■ **Stated exercise**: Update the data from the line containing "Where should I" through the line containing "[x=1584, y=847]", inclusive, replacing "click" with "tap" and leaving everything else unchanged. Leave the pictures out of your answer.

■ **Dataset records**:
########
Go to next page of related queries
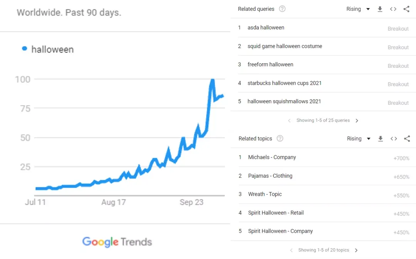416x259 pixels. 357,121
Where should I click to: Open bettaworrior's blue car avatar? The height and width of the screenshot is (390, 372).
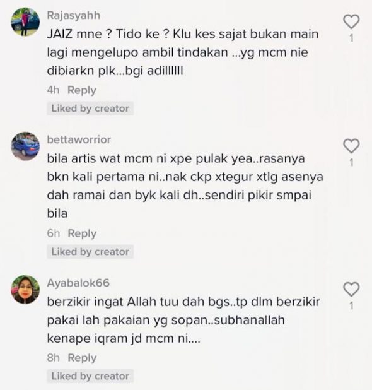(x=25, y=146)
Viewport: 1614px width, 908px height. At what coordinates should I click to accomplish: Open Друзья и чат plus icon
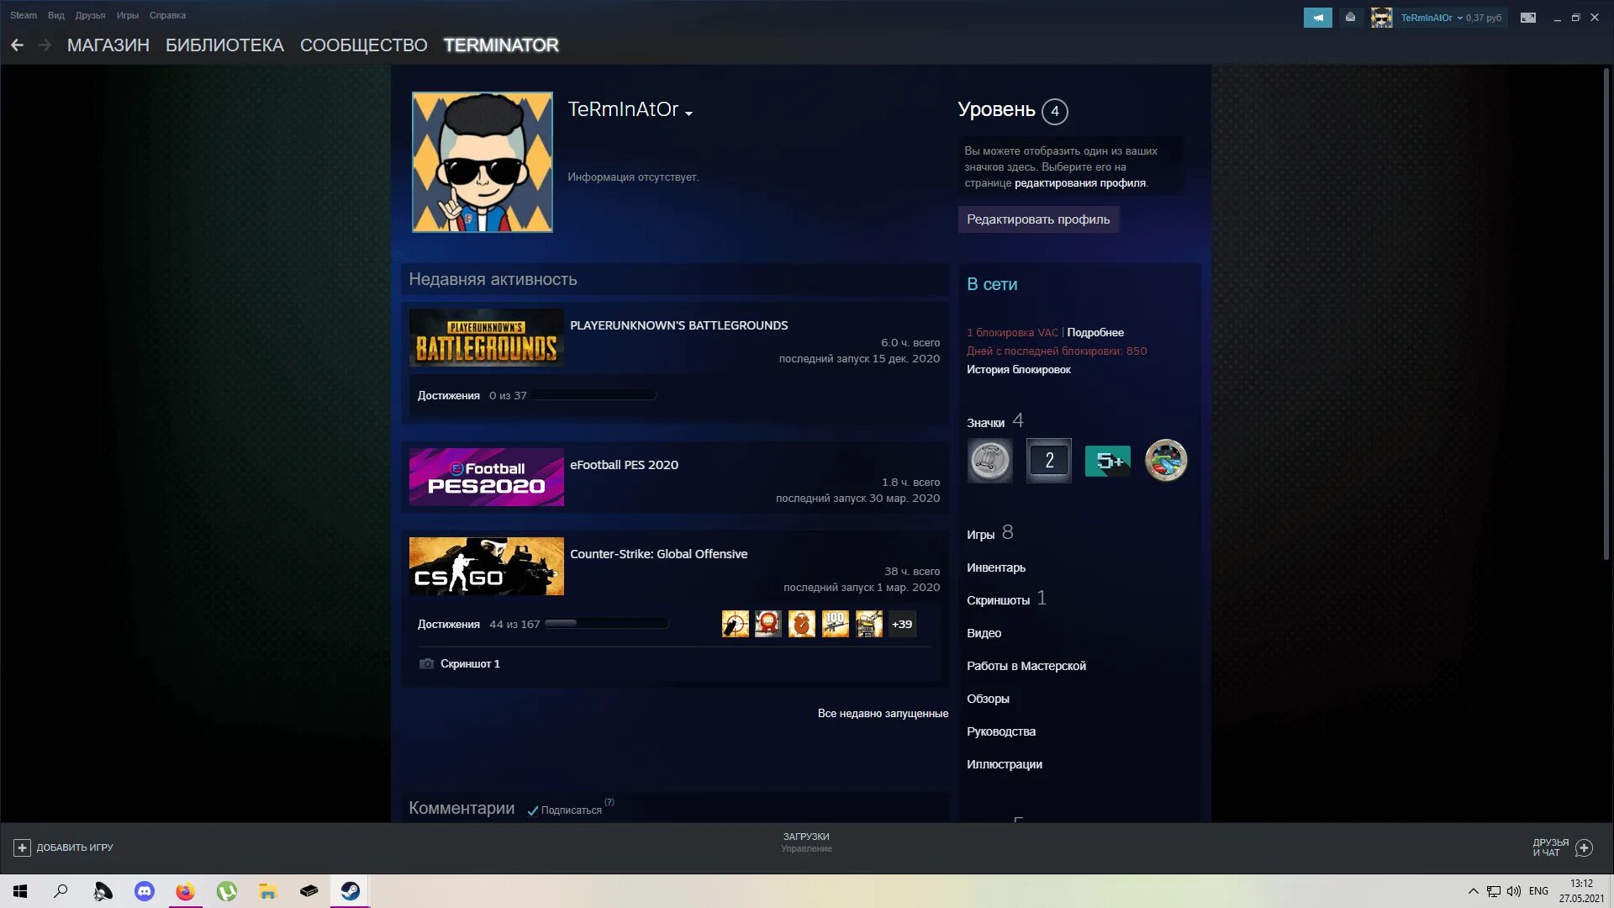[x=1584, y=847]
########
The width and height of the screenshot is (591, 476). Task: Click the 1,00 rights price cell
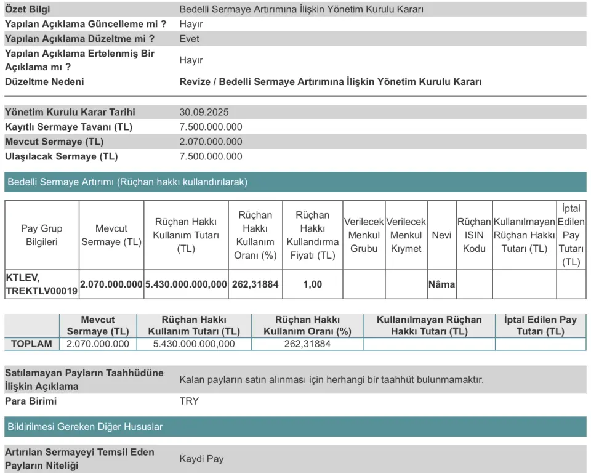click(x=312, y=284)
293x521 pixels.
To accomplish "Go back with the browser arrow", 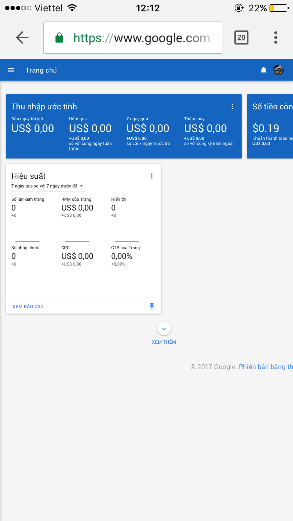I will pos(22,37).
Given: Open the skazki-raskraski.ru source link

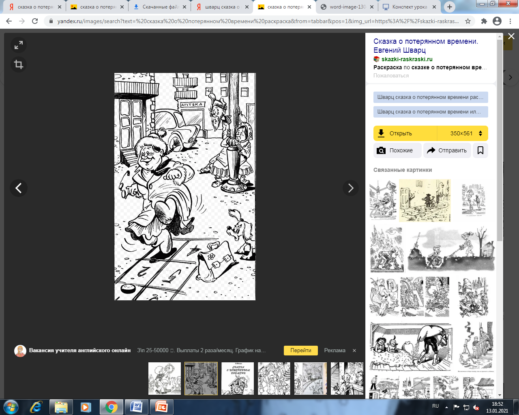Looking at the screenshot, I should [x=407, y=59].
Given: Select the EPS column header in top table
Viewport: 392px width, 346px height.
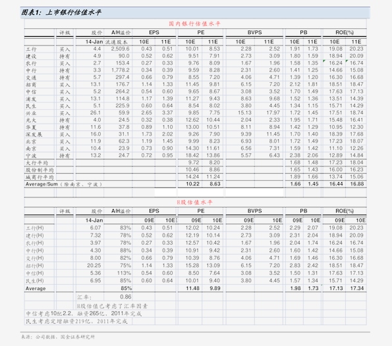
########
■ **The response**:
Where should I tap to: Open bettaworrior's blue car avatar? The height and width of the screenshot is (390, 372).
(x=25, y=146)
Viewport: 1614px width, 908px height. At what coordinates should I tap to accomplish: Open Друзья и чат plus icon
[x=1584, y=847]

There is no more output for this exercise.